Thanks for the link. I'm rolling my own for a reason. I'm working on not only an Oauth2 implementation, but also a specification for using Oauth2 for filesystem operations (btw if you're aware of such a thing existing already, I'd love to hear about it). So I need to be intimately familiar with Oauth2. I wasn't originally planning to use it, but ultimately it's close enough to what I need, and for better or worse users are familiar with the flows.
> btw if you're aware of such a thing existing already, I'd love to hear about it
Since OAuth is pretty coarse-grained, you tend to have:
- A client has a policy configured for the file sharing service or file collection, and does not use e.g. the scope parameter to request particular permissions
- A file collection lets scopes be assigned particular permissions, and a client requests access by requesting one or more scopes
Although I am not a fan of the level of complexity it adds, UMA (User Managed Access) makes a pretty strong attempt at solving these sorts of problems as well.
Then when the authorization screen is presented, the user could even modify the permissions granted on the fly.
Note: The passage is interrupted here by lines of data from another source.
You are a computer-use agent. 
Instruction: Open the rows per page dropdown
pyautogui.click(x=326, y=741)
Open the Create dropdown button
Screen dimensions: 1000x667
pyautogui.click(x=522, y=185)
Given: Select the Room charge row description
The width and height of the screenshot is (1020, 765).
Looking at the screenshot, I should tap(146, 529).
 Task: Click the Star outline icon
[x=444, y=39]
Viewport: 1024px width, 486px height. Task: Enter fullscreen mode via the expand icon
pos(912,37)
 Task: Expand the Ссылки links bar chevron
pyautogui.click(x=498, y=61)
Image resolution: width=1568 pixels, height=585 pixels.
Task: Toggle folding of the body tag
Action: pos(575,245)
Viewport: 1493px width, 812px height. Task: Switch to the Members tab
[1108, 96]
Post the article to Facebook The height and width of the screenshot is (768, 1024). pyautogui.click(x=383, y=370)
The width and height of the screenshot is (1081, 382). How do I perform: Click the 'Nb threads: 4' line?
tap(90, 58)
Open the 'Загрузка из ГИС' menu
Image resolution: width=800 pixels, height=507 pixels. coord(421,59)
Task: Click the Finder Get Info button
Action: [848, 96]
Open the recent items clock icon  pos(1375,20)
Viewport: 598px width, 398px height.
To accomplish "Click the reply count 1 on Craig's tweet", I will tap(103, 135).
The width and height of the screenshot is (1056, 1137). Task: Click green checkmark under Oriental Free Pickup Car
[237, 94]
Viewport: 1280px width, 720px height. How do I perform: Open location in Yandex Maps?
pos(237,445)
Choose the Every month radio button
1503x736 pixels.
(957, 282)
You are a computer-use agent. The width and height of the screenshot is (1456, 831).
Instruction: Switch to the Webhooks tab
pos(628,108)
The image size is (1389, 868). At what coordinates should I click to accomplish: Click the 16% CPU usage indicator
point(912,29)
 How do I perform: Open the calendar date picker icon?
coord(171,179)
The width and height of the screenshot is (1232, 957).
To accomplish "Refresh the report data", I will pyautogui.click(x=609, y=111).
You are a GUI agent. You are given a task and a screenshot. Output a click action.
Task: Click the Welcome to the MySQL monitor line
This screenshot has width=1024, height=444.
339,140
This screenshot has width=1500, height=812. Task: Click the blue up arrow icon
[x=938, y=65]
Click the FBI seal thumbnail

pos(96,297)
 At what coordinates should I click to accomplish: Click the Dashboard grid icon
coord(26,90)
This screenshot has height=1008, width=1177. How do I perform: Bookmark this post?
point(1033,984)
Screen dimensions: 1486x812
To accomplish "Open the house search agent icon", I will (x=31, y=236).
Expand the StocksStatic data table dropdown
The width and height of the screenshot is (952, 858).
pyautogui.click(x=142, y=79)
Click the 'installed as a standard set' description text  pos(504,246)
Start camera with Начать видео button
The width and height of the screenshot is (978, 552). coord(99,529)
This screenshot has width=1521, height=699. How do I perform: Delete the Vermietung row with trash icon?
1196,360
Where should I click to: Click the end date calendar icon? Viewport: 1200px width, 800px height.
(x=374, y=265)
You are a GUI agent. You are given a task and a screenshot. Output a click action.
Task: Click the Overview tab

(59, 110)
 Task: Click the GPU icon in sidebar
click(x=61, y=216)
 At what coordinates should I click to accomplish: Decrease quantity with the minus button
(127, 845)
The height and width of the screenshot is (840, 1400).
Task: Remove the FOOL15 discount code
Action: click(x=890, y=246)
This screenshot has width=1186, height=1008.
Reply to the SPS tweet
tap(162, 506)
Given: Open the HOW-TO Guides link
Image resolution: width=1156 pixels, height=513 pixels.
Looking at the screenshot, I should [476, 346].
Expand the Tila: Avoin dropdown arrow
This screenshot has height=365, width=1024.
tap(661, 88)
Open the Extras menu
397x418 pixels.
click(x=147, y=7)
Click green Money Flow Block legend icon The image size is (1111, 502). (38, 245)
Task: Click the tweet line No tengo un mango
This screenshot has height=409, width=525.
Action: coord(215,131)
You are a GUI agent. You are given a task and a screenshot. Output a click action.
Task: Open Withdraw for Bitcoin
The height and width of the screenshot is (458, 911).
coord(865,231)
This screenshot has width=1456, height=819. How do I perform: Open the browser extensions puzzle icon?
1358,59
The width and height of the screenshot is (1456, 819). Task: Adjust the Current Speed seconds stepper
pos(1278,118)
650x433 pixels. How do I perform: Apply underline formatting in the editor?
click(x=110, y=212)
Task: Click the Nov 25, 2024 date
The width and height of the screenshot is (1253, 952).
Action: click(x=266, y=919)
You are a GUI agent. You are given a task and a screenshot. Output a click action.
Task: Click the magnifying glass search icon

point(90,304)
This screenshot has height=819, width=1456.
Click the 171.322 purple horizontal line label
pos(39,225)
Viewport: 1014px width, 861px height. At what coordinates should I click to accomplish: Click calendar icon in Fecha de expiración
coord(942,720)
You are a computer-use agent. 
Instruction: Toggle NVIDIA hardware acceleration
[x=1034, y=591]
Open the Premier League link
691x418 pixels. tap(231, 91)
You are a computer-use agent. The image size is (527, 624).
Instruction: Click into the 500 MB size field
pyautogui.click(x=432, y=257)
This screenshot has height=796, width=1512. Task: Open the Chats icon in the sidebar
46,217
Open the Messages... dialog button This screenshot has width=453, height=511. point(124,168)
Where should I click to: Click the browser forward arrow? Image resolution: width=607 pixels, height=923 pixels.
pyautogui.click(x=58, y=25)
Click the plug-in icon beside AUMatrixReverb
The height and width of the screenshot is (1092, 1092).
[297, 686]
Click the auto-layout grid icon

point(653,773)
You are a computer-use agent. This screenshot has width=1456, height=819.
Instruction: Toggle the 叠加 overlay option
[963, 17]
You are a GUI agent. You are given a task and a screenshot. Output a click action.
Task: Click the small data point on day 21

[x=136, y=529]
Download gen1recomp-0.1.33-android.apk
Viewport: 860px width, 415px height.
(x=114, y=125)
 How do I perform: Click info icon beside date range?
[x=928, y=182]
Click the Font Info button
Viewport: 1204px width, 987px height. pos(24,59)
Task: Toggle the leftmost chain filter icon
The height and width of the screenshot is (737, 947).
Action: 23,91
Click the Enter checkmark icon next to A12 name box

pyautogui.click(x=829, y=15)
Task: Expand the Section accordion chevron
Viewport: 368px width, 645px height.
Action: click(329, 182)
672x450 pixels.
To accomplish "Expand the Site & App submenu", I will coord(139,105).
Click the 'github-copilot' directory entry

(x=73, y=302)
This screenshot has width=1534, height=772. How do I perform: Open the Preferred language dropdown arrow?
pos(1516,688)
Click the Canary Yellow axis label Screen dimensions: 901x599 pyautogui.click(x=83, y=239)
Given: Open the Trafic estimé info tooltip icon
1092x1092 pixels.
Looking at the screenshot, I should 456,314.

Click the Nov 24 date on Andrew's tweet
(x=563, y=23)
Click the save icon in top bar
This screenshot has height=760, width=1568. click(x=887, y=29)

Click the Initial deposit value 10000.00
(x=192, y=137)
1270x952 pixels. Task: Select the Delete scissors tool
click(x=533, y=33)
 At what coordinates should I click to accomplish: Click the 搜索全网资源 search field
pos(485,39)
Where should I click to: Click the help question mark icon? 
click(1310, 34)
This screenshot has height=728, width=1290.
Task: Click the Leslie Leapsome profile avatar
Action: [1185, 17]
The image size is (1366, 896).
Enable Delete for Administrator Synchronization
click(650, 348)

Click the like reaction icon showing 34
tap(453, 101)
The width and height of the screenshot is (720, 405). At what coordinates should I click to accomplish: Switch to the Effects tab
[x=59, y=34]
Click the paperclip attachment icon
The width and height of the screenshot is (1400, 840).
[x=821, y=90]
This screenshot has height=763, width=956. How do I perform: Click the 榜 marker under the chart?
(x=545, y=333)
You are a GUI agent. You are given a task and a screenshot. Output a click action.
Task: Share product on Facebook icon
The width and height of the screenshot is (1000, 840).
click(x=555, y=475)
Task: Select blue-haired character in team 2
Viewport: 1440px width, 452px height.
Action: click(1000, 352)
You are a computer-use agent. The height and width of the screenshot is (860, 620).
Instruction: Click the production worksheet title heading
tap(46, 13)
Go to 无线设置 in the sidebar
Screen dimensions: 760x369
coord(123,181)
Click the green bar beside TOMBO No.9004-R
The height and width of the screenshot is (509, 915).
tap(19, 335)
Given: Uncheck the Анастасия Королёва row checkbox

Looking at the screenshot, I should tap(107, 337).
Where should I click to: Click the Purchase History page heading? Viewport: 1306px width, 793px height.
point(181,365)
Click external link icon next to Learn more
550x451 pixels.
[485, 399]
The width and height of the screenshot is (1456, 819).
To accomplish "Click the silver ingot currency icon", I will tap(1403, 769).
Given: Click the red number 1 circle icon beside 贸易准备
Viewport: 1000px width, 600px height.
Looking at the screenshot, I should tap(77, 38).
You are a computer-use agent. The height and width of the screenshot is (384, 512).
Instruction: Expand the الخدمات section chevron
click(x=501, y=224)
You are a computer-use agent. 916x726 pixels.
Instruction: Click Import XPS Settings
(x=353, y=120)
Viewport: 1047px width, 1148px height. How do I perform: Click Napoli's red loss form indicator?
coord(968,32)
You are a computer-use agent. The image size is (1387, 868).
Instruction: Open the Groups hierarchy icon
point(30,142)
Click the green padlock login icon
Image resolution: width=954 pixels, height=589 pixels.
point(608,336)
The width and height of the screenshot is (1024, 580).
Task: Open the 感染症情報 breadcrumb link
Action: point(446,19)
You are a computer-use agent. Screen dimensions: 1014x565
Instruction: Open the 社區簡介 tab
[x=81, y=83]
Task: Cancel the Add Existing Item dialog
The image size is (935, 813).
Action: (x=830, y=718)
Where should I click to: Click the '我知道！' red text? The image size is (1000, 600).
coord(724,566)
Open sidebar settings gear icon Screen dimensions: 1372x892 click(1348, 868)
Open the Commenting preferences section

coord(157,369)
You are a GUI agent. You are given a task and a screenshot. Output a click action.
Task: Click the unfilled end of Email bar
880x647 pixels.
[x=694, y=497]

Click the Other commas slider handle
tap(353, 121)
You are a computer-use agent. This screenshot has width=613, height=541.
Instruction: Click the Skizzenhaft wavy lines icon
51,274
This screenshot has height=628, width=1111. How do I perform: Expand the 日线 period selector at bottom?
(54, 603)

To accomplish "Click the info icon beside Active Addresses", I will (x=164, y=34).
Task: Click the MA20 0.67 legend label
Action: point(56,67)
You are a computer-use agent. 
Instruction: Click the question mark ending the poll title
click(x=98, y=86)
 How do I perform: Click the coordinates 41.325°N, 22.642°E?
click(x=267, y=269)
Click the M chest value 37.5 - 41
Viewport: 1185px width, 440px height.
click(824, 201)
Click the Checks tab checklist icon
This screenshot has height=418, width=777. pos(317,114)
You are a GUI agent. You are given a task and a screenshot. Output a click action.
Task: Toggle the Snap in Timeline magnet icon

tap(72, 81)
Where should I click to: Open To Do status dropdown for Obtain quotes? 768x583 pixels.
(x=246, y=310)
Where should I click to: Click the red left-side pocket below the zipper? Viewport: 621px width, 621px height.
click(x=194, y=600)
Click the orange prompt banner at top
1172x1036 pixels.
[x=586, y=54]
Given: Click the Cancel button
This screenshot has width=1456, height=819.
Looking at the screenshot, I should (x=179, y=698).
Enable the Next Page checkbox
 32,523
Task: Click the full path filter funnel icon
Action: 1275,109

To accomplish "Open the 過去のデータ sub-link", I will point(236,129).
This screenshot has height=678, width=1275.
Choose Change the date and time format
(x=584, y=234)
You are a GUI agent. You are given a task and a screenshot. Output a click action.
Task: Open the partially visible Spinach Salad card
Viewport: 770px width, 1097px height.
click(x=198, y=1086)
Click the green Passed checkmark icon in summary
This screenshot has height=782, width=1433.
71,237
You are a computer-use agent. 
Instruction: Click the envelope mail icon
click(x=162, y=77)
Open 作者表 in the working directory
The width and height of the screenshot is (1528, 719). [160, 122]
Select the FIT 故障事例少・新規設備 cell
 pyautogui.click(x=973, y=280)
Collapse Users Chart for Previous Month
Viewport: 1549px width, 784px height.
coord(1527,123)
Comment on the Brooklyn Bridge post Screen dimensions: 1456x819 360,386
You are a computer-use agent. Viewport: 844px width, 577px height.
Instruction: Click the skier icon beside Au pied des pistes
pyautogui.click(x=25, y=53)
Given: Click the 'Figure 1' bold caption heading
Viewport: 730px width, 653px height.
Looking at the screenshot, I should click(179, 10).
Usually applications only need a single directory to store data, and it shouldn't matter to the app where that directory is in relation to the rest of the user's data. In that case you could do something like this:
scope="dir?:write"
Which tells the authorization server to present the user with a directory picker, so the user has control over where the data is stored. It doesn't make any sense to give write permissions to all your data for every single application.
After 5 minutes of poking around, I still don't understand how exactly UMA works in relation to Oauth2. I agree it seems to be pretty complex.